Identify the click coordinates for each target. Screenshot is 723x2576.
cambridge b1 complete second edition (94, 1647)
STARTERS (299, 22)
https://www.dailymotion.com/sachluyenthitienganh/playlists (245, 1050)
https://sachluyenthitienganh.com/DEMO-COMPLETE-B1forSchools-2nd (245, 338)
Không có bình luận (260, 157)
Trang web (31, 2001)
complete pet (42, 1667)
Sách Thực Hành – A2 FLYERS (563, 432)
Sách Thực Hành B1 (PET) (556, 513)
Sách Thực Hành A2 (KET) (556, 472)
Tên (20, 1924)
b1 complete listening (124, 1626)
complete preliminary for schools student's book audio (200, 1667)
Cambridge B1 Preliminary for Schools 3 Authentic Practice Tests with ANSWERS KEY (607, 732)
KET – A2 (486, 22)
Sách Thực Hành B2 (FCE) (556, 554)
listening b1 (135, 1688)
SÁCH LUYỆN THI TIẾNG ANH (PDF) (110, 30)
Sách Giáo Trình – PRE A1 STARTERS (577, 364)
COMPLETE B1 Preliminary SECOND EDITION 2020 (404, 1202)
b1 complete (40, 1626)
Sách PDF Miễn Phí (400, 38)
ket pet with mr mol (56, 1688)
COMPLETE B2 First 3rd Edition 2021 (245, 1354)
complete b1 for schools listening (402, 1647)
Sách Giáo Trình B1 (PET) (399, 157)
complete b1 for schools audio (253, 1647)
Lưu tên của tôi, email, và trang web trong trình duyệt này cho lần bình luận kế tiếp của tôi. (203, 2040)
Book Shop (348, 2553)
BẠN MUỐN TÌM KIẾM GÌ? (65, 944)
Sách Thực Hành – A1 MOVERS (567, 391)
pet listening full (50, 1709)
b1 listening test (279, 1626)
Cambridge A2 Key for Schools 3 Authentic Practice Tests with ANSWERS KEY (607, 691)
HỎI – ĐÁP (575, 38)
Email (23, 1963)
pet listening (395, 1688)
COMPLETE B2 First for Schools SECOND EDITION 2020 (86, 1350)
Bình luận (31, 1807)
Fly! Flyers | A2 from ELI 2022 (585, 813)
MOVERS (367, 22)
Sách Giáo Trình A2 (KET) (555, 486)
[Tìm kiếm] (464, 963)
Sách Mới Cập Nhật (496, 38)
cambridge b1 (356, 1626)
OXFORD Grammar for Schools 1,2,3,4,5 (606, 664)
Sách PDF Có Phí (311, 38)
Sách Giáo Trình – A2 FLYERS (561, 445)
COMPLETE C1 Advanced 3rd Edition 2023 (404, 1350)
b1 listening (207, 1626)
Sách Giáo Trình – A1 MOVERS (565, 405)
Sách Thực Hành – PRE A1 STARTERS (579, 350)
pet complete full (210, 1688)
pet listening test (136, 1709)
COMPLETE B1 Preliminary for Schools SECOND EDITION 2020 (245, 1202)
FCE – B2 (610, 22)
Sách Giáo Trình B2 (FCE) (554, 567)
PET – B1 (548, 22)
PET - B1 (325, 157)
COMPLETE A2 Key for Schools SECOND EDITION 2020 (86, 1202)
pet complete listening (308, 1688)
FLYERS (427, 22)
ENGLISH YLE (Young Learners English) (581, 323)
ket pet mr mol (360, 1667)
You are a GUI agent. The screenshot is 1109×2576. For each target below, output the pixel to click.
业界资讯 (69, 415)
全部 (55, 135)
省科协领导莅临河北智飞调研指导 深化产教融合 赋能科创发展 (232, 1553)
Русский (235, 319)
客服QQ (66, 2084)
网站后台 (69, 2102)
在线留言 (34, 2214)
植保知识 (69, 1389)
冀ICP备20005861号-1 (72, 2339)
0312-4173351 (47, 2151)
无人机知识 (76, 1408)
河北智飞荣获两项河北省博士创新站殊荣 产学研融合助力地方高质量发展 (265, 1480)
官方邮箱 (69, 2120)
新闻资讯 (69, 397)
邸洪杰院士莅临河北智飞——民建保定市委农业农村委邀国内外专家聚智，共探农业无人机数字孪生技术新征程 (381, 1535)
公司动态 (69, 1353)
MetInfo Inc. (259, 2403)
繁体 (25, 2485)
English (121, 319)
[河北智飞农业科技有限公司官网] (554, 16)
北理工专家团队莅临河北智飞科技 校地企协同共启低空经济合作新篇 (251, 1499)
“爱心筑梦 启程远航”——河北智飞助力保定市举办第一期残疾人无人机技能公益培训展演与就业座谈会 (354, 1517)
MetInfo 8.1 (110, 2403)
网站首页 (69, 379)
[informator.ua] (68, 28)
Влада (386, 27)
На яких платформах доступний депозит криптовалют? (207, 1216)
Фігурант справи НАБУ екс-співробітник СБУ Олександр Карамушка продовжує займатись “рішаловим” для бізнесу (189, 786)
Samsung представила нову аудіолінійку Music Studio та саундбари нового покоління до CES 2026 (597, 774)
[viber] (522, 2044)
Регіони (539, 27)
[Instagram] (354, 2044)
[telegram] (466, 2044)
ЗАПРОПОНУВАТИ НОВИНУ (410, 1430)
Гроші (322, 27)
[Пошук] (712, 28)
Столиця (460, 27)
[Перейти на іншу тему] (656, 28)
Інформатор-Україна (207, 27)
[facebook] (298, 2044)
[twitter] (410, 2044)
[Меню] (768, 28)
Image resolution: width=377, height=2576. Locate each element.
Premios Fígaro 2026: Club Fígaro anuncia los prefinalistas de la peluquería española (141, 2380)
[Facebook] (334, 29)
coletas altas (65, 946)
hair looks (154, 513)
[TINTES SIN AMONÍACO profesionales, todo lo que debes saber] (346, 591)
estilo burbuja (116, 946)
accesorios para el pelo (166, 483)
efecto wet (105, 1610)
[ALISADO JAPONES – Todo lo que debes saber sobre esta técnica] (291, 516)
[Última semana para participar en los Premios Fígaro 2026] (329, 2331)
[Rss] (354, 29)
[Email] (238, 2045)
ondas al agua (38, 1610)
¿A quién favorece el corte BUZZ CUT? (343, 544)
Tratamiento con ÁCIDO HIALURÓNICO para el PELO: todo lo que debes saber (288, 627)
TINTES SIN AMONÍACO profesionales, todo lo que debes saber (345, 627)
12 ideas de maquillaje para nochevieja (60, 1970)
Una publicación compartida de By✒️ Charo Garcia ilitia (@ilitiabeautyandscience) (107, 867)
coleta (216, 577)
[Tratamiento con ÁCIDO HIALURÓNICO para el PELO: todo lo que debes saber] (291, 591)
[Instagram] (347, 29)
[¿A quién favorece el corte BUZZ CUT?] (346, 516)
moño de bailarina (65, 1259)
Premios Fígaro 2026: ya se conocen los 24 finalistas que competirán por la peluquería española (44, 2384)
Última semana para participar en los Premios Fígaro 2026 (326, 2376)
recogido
=-=-=-=-=
Note which lines carry the word "https" in the material, then copy each of them.

### Response area
https://www.dailymotion.com/sachluyenthitienganh/playlists (245, 1050)
https://sachluyenthitienganh.com/DEMO-COMPLETE-B1forSchools-2nd (245, 338)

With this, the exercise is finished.